Prompt:
Convert the material, from the line containing "Select Company: Kuwait" through the end of the material, both ends included, into a JSON list of strings with one string per line and blank lines omitted. Leave the pictures out of the answer.

+--

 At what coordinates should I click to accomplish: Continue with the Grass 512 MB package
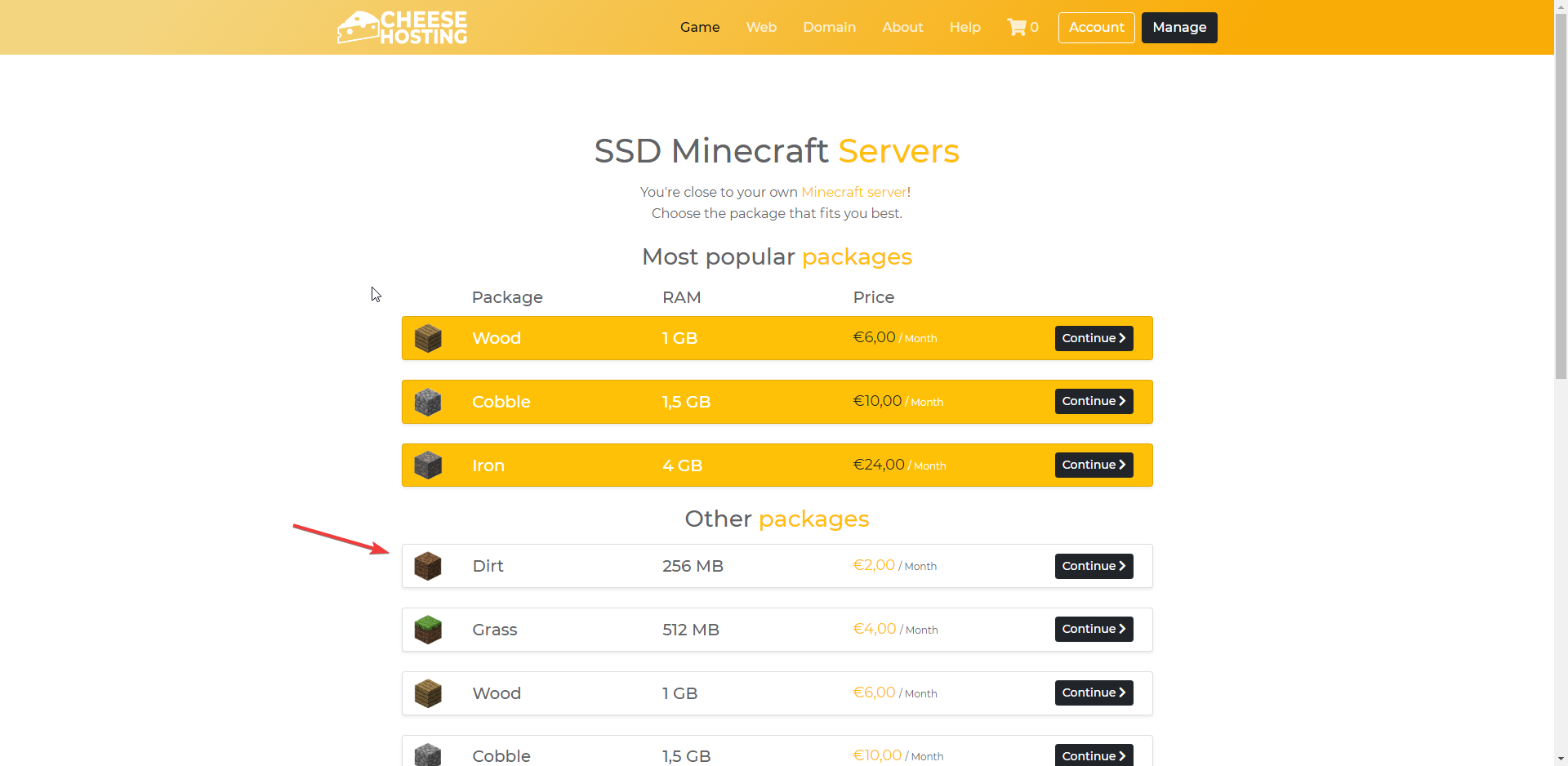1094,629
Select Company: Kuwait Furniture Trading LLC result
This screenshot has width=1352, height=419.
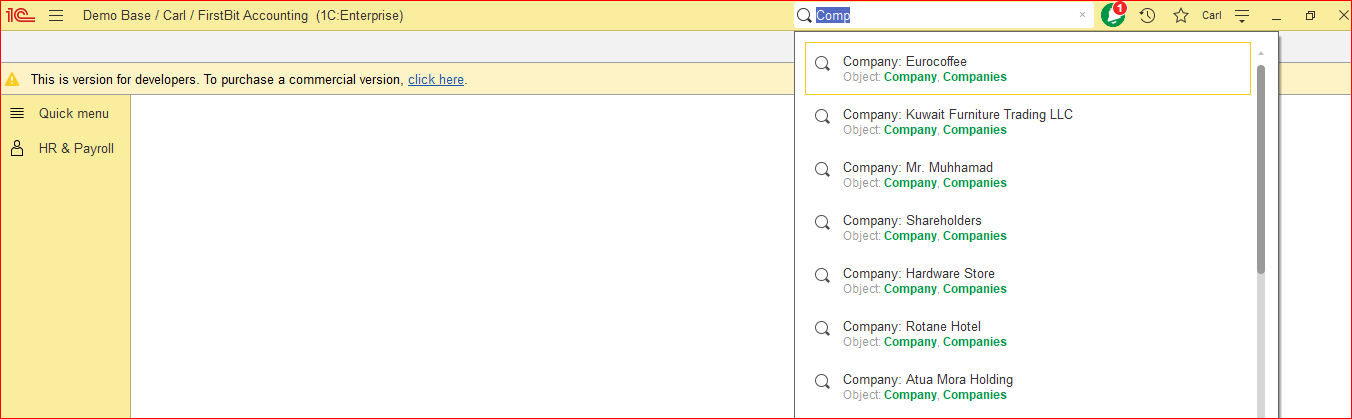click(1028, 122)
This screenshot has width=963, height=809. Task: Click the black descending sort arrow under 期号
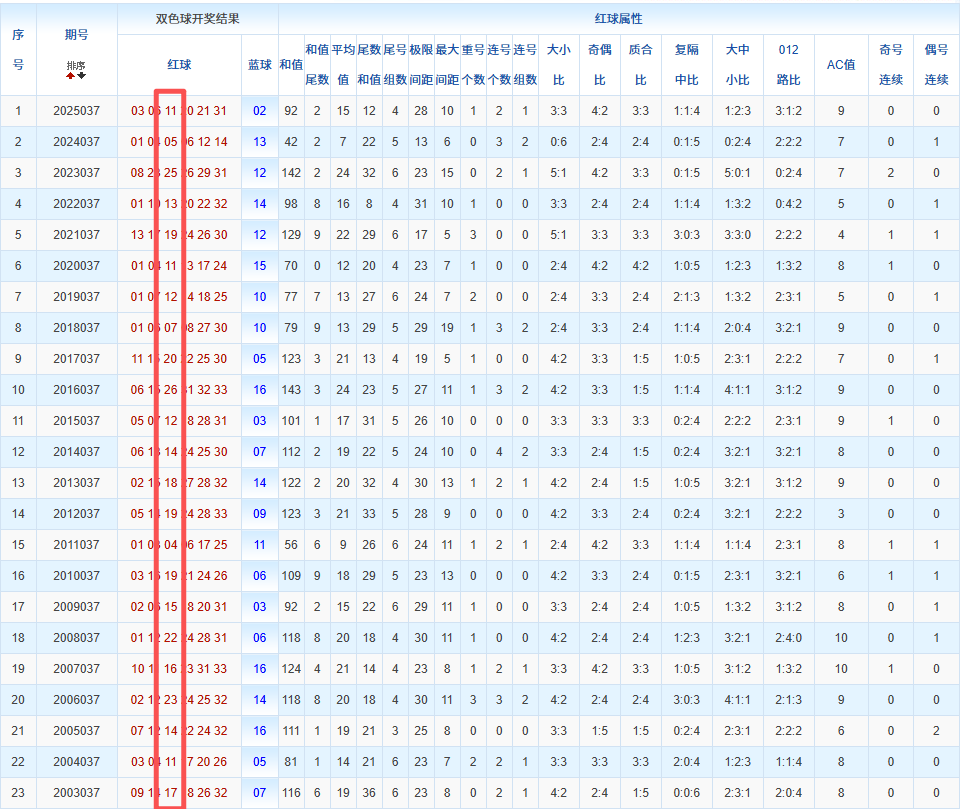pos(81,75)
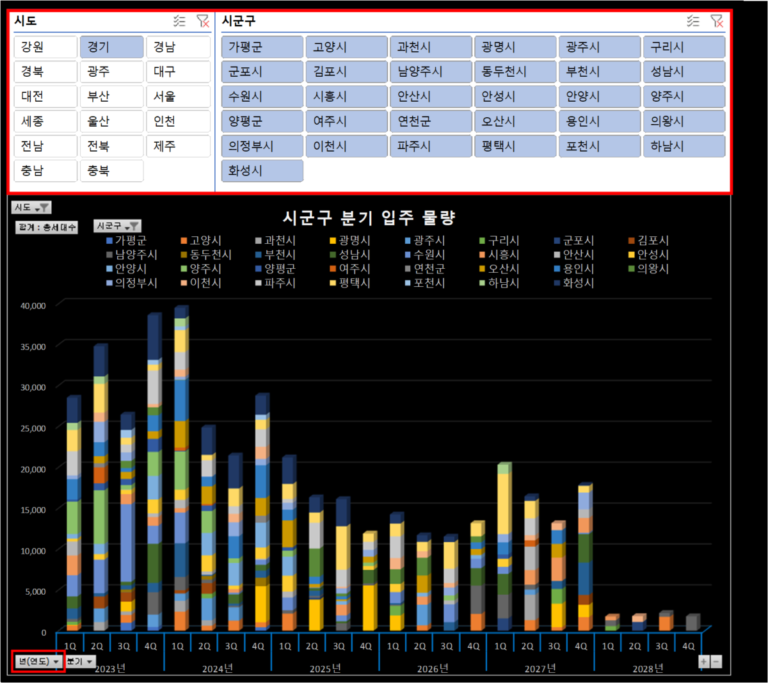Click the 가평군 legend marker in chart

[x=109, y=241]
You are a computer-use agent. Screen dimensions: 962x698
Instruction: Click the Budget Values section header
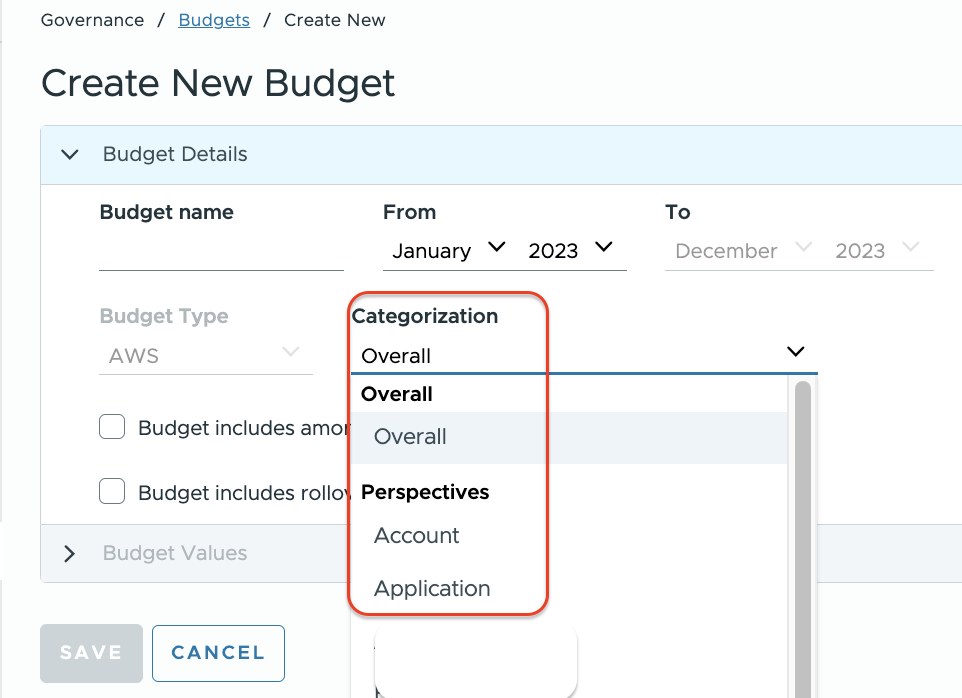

+--

Response:
[
  "Select Company: Kuwait Furniture Trading LLC result",
  "This screenshot has width=1352, height=419.",
  "click(1028, 122)",
  "This screenshot has width=963, height=809. Task: Click the black descending sort arrow under 期号",
  "pos(81,75)",
  "Click the 가평군 legend marker in chart",
  "[x=109, y=241]",
  "You are a computer-use agent. Screen dimensions: 962x698",
  "Instruction: Click the Budget Values section header"
]